▶ **Instructions to follow**
Give back every entry exactly as it is written, but not the pictures.

Stored dataset items:

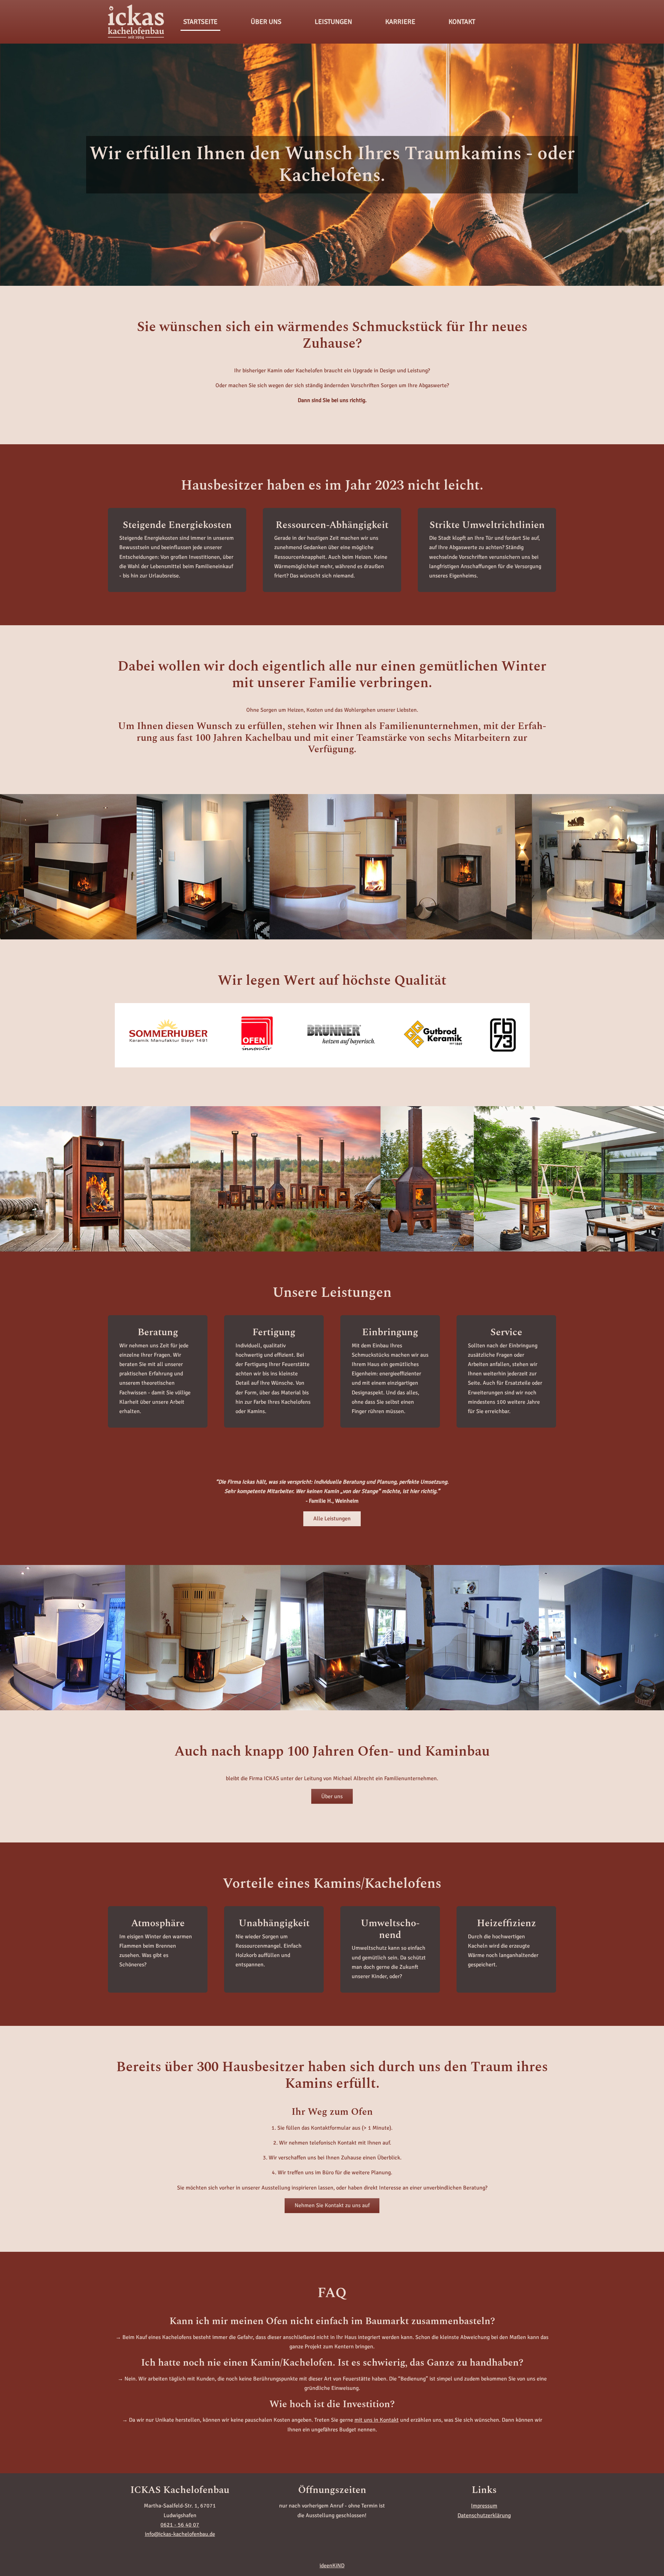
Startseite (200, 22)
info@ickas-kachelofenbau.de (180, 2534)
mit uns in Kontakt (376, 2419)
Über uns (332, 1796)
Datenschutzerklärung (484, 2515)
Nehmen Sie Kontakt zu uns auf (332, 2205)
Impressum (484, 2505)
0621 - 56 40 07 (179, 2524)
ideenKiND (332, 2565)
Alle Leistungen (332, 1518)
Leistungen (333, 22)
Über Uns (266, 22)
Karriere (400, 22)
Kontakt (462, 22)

▶ **Answer area**
Startseite (200, 22)
info@ickas-kachelofenbau.de (180, 2534)
mit uns in Kontakt (376, 2419)
Über uns (332, 1796)
Datenschutzerklärung (484, 2515)
Nehmen Sie Kontakt zu uns auf (332, 2205)
Impressum (484, 2505)
0621 - 56 40 07 (179, 2524)
ideenKiND (332, 2565)
Alle Leistungen (332, 1518)
Leistungen (333, 22)
Über Uns (266, 22)
Karriere (400, 22)
Kontakt (462, 22)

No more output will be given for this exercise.